Years ago, I was a guest on This Morning. They sent a taxi from Liverpool for me at five in the morning. That day, Richard was on his own and he was lost without Judy. Even before he arrived, he had created an atmosphere of tension as people rushed round trying to pre-empt any problems. Richard was tetchy and petulant with crew and researchers. When the programme started he turned on the instant charm, but we guests weren't fooled. Maybe he was worried about Judy, ill at home. Maybe he was just being normal but either way none of us were impressed. "Cares more about getting his hair right," muttered one of the other guests, a high flying lawyer.
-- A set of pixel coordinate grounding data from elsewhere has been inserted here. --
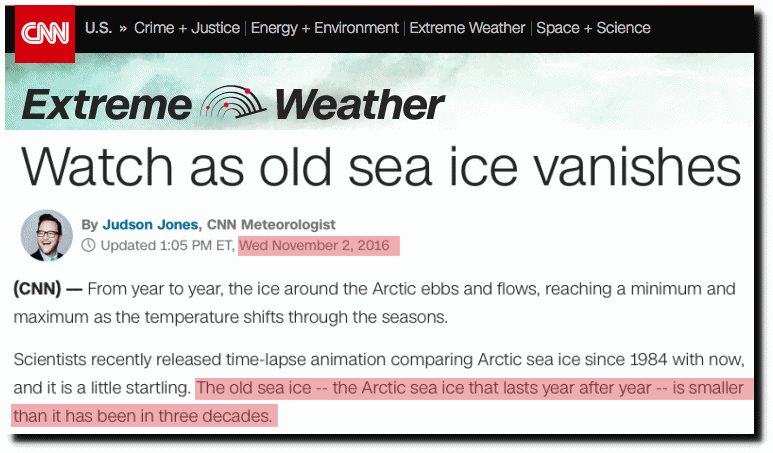This screenshot has width=773, height=453.
Task: Open the Judson Jones author link
Action: tap(150, 225)
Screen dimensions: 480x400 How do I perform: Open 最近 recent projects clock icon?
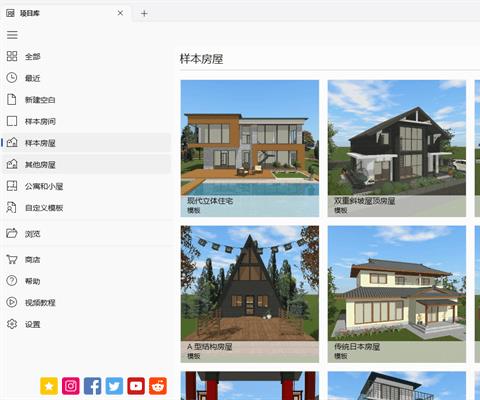[12, 78]
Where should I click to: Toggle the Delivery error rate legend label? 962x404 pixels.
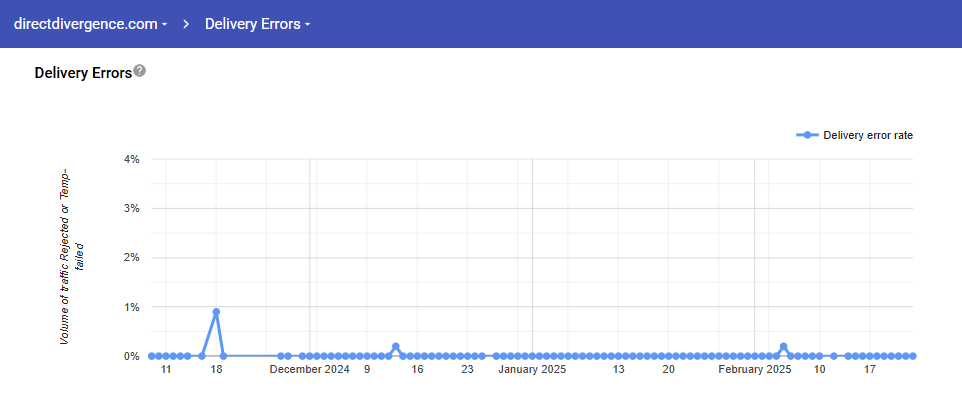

When the programme finished Richard vanished and didn't talk to guests. But as the utterly gorgeous Tom Conti had also been on the programme and stayed around chatting happily, frankly, we didn't miss Richard.

A year or so earlier I'd been on Kilroy - yes, he of the orange perma-tan -who kept squeezing my knee while talking to me. To this day, I don't know why I didn't land him one, live on air. And I always thought that if it hadn't been for Judy, Richard could have easily ended up like Kilroy.

Instead their programme rolled out a bit like one of those old fashioned women's magazines that have just got up to date. Other day time programmes delighted in guests that were so weird they should have been certified. If they couldn't find them, they made them up. Oprah and Jerry Springer makes even being in the audience dangerous as guests get more sordid and passions are aroused and fights break out.

But back with Richard and Judy you knew you were safe. Even when they moved from Liverpool to London, they didn't go all southern and superior on us. There were racy bits, mind. There was the couple who tested Viagara, the women who tested sex stimulants and then, this year on Valentine's Day, they had the gay wedding live on air. Definitely a touch of tackiness too far and a sign that after 13 years the time has come for a change.

Interesting to see how they will translate onto Channel 4, which doesn't seem their natural spiritual home.

Richard and Judy's greatest triumph was their ordinariness. But in television, nothing is ever what it seems. They have spent 13 years working extremely hard to seem that ordinary, which, when you come to think of it, is an extraordinary achievement.